What is required: Rename "computer-use agent" to "screen-control agent" throughout the records below. Give the records again with nothing else changed.

┌─ Available data

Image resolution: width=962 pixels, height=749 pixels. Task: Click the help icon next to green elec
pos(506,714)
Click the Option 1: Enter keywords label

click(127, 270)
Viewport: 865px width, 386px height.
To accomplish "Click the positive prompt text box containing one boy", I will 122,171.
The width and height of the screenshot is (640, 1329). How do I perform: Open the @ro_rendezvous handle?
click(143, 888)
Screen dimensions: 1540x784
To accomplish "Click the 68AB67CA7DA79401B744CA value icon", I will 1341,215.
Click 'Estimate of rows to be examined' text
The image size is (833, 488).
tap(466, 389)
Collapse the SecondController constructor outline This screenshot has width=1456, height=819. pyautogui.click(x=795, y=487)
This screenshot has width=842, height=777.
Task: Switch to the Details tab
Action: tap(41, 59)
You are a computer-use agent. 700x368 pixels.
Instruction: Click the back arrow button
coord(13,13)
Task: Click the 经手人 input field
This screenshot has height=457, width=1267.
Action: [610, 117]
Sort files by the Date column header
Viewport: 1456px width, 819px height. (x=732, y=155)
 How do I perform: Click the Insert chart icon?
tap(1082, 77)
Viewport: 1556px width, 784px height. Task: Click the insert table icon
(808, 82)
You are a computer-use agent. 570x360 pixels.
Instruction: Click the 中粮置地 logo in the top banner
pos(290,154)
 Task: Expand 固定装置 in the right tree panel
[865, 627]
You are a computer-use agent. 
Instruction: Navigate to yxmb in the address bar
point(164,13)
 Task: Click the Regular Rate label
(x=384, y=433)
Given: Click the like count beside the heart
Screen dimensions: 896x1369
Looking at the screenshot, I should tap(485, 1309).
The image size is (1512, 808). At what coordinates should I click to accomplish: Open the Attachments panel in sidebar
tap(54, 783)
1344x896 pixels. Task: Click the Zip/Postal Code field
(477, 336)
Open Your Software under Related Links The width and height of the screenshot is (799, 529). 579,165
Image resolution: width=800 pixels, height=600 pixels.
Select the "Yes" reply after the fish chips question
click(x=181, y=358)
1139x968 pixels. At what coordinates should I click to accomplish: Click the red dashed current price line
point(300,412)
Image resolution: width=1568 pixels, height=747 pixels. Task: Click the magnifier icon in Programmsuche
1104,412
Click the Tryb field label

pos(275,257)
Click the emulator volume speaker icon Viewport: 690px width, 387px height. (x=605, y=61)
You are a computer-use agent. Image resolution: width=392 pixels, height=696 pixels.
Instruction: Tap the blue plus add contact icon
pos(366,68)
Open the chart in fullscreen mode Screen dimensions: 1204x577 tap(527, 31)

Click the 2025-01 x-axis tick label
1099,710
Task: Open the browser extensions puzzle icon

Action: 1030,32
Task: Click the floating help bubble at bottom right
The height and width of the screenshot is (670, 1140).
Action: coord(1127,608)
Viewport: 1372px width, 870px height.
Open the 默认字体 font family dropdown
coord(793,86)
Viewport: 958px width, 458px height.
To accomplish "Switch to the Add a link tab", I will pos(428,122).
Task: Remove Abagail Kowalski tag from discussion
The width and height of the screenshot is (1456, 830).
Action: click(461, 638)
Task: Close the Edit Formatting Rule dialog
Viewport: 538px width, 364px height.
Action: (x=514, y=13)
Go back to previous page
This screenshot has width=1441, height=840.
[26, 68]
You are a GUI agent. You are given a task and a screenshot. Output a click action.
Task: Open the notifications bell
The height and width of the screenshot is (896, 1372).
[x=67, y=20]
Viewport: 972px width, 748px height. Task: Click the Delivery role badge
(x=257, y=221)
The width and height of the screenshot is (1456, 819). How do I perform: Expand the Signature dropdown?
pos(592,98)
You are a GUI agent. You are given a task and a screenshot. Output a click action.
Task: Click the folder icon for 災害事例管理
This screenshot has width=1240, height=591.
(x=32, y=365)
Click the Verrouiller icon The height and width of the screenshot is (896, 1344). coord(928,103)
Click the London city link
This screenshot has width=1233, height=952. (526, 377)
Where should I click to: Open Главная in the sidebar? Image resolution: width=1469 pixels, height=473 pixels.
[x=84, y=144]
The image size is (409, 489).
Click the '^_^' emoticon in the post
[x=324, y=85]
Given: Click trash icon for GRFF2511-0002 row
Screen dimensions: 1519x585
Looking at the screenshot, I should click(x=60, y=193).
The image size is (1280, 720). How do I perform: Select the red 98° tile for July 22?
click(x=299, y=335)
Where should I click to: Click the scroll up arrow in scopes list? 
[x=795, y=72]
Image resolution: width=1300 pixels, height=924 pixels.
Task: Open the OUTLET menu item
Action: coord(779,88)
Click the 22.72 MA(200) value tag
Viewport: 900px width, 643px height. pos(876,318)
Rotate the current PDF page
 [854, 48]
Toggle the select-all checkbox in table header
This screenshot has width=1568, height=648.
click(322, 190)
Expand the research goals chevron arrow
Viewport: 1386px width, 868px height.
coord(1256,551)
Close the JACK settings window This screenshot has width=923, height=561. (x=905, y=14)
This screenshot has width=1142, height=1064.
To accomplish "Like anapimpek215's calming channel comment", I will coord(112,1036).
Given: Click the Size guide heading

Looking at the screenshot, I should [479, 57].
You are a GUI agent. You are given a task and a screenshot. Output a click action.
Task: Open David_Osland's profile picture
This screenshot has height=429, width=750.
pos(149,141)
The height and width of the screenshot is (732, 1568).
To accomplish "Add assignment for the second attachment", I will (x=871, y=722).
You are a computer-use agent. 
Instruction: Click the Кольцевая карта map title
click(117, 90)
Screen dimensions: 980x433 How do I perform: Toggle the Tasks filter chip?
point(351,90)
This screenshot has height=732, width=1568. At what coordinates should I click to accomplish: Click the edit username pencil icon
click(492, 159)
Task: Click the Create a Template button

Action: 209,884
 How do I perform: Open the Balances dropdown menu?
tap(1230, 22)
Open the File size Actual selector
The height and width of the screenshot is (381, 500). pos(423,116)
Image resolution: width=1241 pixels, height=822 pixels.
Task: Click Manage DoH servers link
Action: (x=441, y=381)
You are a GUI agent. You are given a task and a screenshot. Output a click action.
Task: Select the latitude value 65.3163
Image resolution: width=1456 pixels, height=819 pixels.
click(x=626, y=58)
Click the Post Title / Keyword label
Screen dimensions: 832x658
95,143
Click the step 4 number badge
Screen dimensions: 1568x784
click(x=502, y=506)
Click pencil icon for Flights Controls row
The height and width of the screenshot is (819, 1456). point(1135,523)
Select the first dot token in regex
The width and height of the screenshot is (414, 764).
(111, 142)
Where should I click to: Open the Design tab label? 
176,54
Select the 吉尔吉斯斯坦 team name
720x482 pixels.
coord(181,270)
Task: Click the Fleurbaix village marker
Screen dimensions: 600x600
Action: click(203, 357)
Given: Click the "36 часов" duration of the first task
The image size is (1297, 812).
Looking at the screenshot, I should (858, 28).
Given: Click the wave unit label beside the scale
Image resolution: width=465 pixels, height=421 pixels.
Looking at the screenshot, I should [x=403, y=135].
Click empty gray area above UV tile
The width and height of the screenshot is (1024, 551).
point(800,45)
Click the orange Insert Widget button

└─

Final answer:
Image resolution: width=962 pixels, height=749 pixels. Task: Click the help icon next to green elec
pos(506,714)
Click the Option 1: Enter keywords label

click(127, 270)
Viewport: 865px width, 386px height.
To accomplish "Click the positive prompt text box containing one boy", I will 122,171.
The width and height of the screenshot is (640, 1329). How do I perform: Open the @ro_rendezvous handle?
click(143, 888)
Screen dimensions: 1540x784
To accomplish "Click the 68AB67CA7DA79401B744CA value icon", I will 1341,215.
Click 'Estimate of rows to be examined' text
The image size is (833, 488).
tap(466, 389)
Collapse the SecondController constructor outline This screenshot has width=1456, height=819. pyautogui.click(x=795, y=487)
This screenshot has width=842, height=777.
Task: Switch to the Details tab
Action: tap(41, 59)
You are a screen-control agent. 700x368 pixels.
Instruction: Click the back arrow button
coord(13,13)
Task: Click the 经手人 input field
This screenshot has height=457, width=1267.
Action: [610, 117]
Sort files by the Date column header
Viewport: 1456px width, 819px height. (x=732, y=155)
 How do I perform: Click the Insert chart icon?
tap(1082, 77)
Viewport: 1556px width, 784px height. Task: Click the insert table icon
(808, 82)
You are a screen-control agent. 570x360 pixels.
Instruction: Click the 中粮置地 logo in the top banner
pos(290,154)
 Task: Expand 固定装置 in the right tree panel
[865, 627]
You are a screen-control agent. 
Instruction: Navigate to yxmb in the address bar
point(164,13)
 Task: Click the Regular Rate label
(x=384, y=433)
Given: Click the like count beside the heart
Screen dimensions: 896x1369
Looking at the screenshot, I should tap(485, 1309).
The image size is (1512, 808). At what coordinates should I click to accomplish: Open the Attachments panel in sidebar
tap(54, 783)
1344x896 pixels. Task: Click the Zip/Postal Code field
(477, 336)
Open Your Software under Related Links The width and height of the screenshot is (799, 529). 579,165
Image resolution: width=800 pixels, height=600 pixels.
Select the "Yes" reply after the fish chips question
click(x=181, y=358)
1139x968 pixels. At what coordinates should I click to accomplish: Click the red dashed current price line
point(300,412)
Image resolution: width=1568 pixels, height=747 pixels. Task: Click the magnifier icon in Programmsuche
1104,412
Click the Tryb field label

pos(275,257)
Click the emulator volume speaker icon Viewport: 690px width, 387px height. (x=605, y=61)
You are a screen-control agent. Image resolution: width=392 pixels, height=696 pixels.
Instruction: Tap the blue plus add contact icon
pos(366,68)
Open the chart in fullscreen mode Screen dimensions: 1204x577 tap(527, 31)

Click the 2025-01 x-axis tick label
1099,710
Task: Open the browser extensions puzzle icon

Action: 1030,32
Task: Click the floating help bubble at bottom right
The height and width of the screenshot is (670, 1140).
Action: coord(1127,608)
Viewport: 1372px width, 870px height.
Open the 默认字体 font family dropdown
coord(793,86)
Viewport: 958px width, 458px height.
To accomplish "Switch to the Add a link tab", I will pos(428,122).
Task: Remove Abagail Kowalski tag from discussion
The width and height of the screenshot is (1456, 830).
Action: click(461, 638)
Task: Close the Edit Formatting Rule dialog
Viewport: 538px width, 364px height.
Action: (x=514, y=13)
Go back to previous page
This screenshot has width=1441, height=840.
[26, 68]
You are a GUI agent. You are given a task and a screenshot. Output a click action.
Task: Open the notifications bell
The height and width of the screenshot is (896, 1372).
[x=67, y=20]
Viewport: 972px width, 748px height. Task: Click the Delivery role badge
(x=257, y=221)
The width and height of the screenshot is (1456, 819). How do I perform: Expand the Signature dropdown?
pos(592,98)
You are a GUI agent. You are given a task and a screenshot. Output a click action.
Task: Click the folder icon for 災害事例管理
This screenshot has width=1240, height=591.
(x=32, y=365)
Click the Verrouiller icon The height and width of the screenshot is (896, 1344). coord(928,103)
Click the London city link
This screenshot has width=1233, height=952. (526, 377)
Where should I click to: Open Главная in the sidebar? Image resolution: width=1469 pixels, height=473 pixels.
[x=84, y=144]
The image size is (409, 489).
Click the '^_^' emoticon in the post
[x=324, y=85]
Given: Click trash icon for GRFF2511-0002 row
Screen dimensions: 1519x585
Looking at the screenshot, I should click(x=60, y=193).
The image size is (1280, 720). How do I perform: Select the red 98° tile for July 22?
click(x=299, y=335)
Where should I click to: Click the scroll up arrow in scopes list? 
[x=795, y=72]
Image resolution: width=1300 pixels, height=924 pixels.
Task: Open the OUTLET menu item
Action: coord(779,88)
Click the 22.72 MA(200) value tag
Viewport: 900px width, 643px height. pos(876,318)
Rotate the current PDF page
 [854, 48]
Toggle the select-all checkbox in table header
This screenshot has width=1568, height=648.
click(322, 190)
Expand the research goals chevron arrow
Viewport: 1386px width, 868px height.
coord(1256,551)
Close the JACK settings window This screenshot has width=923, height=561. (x=905, y=14)
This screenshot has width=1142, height=1064.
To accomplish "Like anapimpek215's calming channel comment", I will coord(112,1036).
Given: Click the Size guide heading

Looking at the screenshot, I should [479, 57].
You are a GUI agent. You are given a task and a screenshot. Output a click action.
Task: Open David_Osland's profile picture
This screenshot has height=429, width=750.
pos(149,141)
The height and width of the screenshot is (732, 1568).
To accomplish "Add assignment for the second attachment", I will (x=871, y=722).
You are a screen-control agent. 
Instruction: Click the Кольцевая карта map title
click(117, 90)
Screen dimensions: 980x433 How do I perform: Toggle the Tasks filter chip?
point(351,90)
This screenshot has height=732, width=1568. At what coordinates should I click to accomplish: Click the edit username pencil icon
click(492, 159)
Task: Click the Create a Template button

Action: 209,884
 How do I perform: Open the Balances dropdown menu?
tap(1230, 22)
Open the File size Actual selector
The height and width of the screenshot is (381, 500). pos(423,116)
Image resolution: width=1241 pixels, height=822 pixels.
Task: Click Manage DoH servers link
Action: (x=441, y=381)
You are a GUI agent. You are given a task and a screenshot. Output a click action.
Task: Select the latitude value 65.3163
Image resolution: width=1456 pixels, height=819 pixels.
click(x=626, y=58)
Click the Post Title / Keyword label
Screen dimensions: 832x658
95,143
Click the step 4 number badge
Screen dimensions: 1568x784
click(x=502, y=506)
Click pencil icon for Flights Controls row
The height and width of the screenshot is (819, 1456). point(1135,523)
Select the first dot token in regex
The width and height of the screenshot is (414, 764).
(111, 142)
Where should I click to: Open the Design tab label? 
176,54
Select the 吉尔吉斯斯坦 team name
720x482 pixels.
coord(181,270)
Task: Click the Fleurbaix village marker
Screen dimensions: 600x600
Action: click(203, 357)
Given: Click the "36 часов" duration of the first task
The image size is (1297, 812).
Looking at the screenshot, I should (858, 28).
Given: Click the wave unit label beside the scale
Image resolution: width=465 pixels, height=421 pixels.
Looking at the screenshot, I should [x=403, y=135].
Click empty gray area above UV tile
The width and height of the screenshot is (1024, 551).
point(800,45)
Click the orange Insert Widget button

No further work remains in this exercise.